His eyes narrow just a little, and the expression on his face changes from amusement to something more thoughtful.
“That’s a lot of responsibility.”
I shrug again, but there’s less joking in the movement this time. “They needed somewhere to go.”
“You’ve got a habit of picking up strays,” he says.
I raise an eyebrow. “You calling yourself a stray, Cole?”
“Cole.”
“Right,” I say, leaning back slightly and studying him again. “Cole.”
“So tell me something,” I add, tapping the neck of my bottle against the bar. “You ride into town, quietly handle three guys who’ve been harassing my boss all week, and then sit here acting like you don’t want credit for it.”
His gaze flicks to Wayne down the bar again before returning to me.
“That bar matters to him,” he says.
I nod slowly. “Yeah.” A small pause settles between us before I add, “It matters to me too.”
“I noticed.”
I lean forward again, lowering my voice slightly like we’re sharing a secret even though the rest of the bar is loud enough that nobody could hear us anyway. “So are you going to tell me why an Iron Reapers biker suddenly decided Wayne’s problems were his problems?” I ask.
His eyes hold mine for a moment. Then he says quietly, “Mason asked me to take a look.”
My eyebrows lift. “Mason as in Mason-Mason? President of the Iron Reapers?”
He nods once.
“Well that explains a lot,” I mutter.
His head tilts slightly. “You know him.”
“Everybody around here knows him,” I say. “Half the town is terrified of the Iron Reapers and the other half pretends they’re not.”
“And you?”
I grin. “I work in a bar, Cole. I stopped being easily intimidated a long time ago.”
He studies me again, quieter this time. “You weren’t scared earlier either.”
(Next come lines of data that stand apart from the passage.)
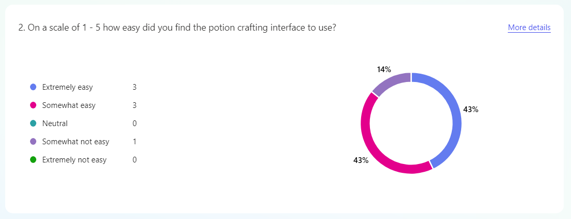Click the response count for Extremely easy
The image size is (571, 219).
click(x=134, y=87)
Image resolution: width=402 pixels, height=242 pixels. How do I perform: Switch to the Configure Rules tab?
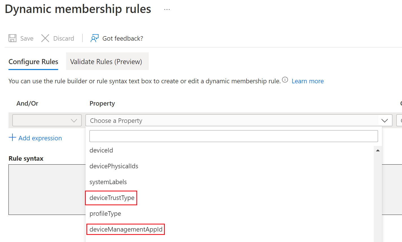[33, 61]
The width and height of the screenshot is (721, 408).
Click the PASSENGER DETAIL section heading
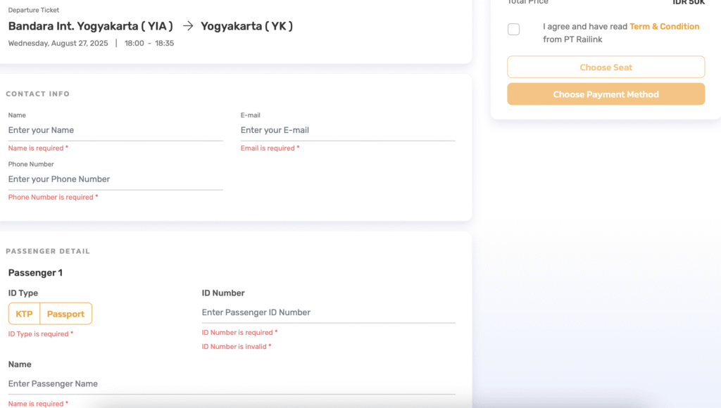click(48, 251)

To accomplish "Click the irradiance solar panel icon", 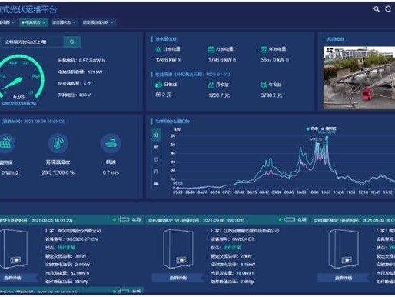I will (6, 143).
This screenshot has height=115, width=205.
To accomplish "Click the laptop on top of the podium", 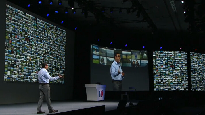I will tap(98, 83).
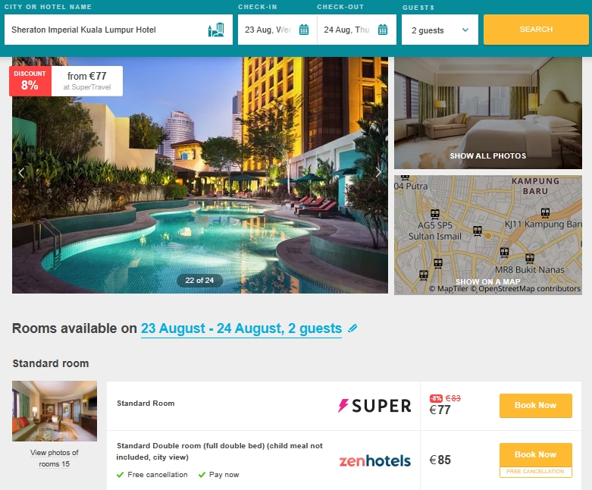Open the rooms available dates link
The height and width of the screenshot is (490, 592).
[241, 328]
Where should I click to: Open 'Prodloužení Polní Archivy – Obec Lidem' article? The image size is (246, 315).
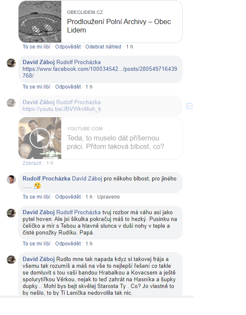[119, 26]
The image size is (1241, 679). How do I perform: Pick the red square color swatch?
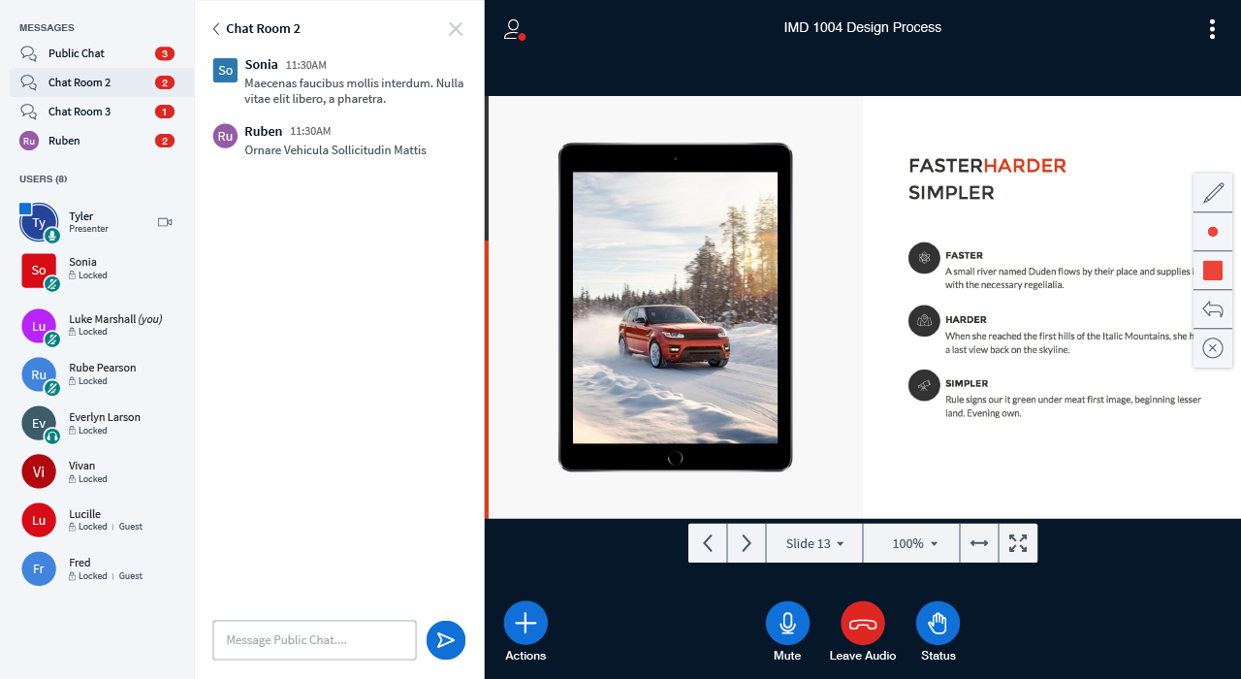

I shrug. “I had a feeling you had it handled.”
“And if I didn’t?”
“Then I would’ve grabbed a baseball bat.”
His brow lifts slightly. “You keep one behind the bar?”
“Two,” I correct.
For a second he just looks at me. Then he shakes his head slightly, almost like he’s impressed even though he probably doesn’t want to admit it. “You’re something else,” he mutters.
I grin again. “Yeah,” I say. “I hear that a lot.”